Belotti, il San Paolo nel destino: contro il Napoli i primi gol in A

Belotti, il San Paolo nel destino: contro il Napoli i primi gol in A

Andrea Belotti conserva ricordi indelebili al San Paolo, nel tempio di Diego Armando Maradona. Sì, perché ha segnato i suoi primi gol in Serie A proprio a Napoli, all’epoca bomber del Palermo. E chissà cosa avrà pensato l’attaccante, ora nel giro della nazionale italiana, quando De Laurentiis ha provato a riportarlo in Campania, facendo poi i conti col secco no di Cairo. «Belotti vale quanto Higuain, resta a Torino», le parole del numero uno granata. Di sicuro, sarà una sfida infuocata quella  tra Torino e Napoli, in programma domenica alle 15 al San Paolo. Del resto, Cairo e De Laurentiis non si sono certamente scambiati “favori”. Ne è un esempio il caso relativo a Maksimovic, il centrale ceduto in estate per la bellezza di 25 milioni di euro. E nemmeno su Belotti, il pezzo da novanta dello scacchiere di Mihajlovic, i due non sono riusciti ad intendersi. Insomma, l’attaccante domenica farà sì visita al San Paolo ma con la maglia del Torino addosso, provando a ripetere quanto fatto col Palermo. Era il 24 settembre del 2013, Napoli-Palermo (3-3) della quarta giornata di campionato, quando Belotti disputa per la prima volta una gara da titolare in massima serie segnando le sue prime due reti in carriera in Serie A. Due gol che ricordano bene i napoletani, che avrebbero voluto vederlo sotto al Vesuvio dopo l’addio di Higuain.

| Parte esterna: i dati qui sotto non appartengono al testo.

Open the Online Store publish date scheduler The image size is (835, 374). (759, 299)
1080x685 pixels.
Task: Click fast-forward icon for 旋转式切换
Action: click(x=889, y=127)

Appena 22enne, a meno un gol da Dzeko e Icardi, Belotti aveva stuzzicato non poco De Laurentiis. Ci ha provato, il presidente del Napoli, incassando l’ennesimo no. Sul piatto ha messo il cartellino di Manolo Gabbiadini. Uno scambio che Urbano Cairo ha rifiutato immediatamente. Chi vorrà strappare Belotti al Torino dovrà mettere in conto di sborsare fior di milioni per pagare la clausola rescissoria. Il ‘Gallo’ come Gonzalo: a questo ha lavorato il patron granata Urbano Cairo. Belotti si è rivelato uno dei grandi affari del presidente-editore: era stato uno dei suoi acquisti più dispendiosi, oltre 8 milioni di euro versati al Palermo, è diventato uno dei gioielli del campionato. E Gabbiadini al momento non è così appetibile.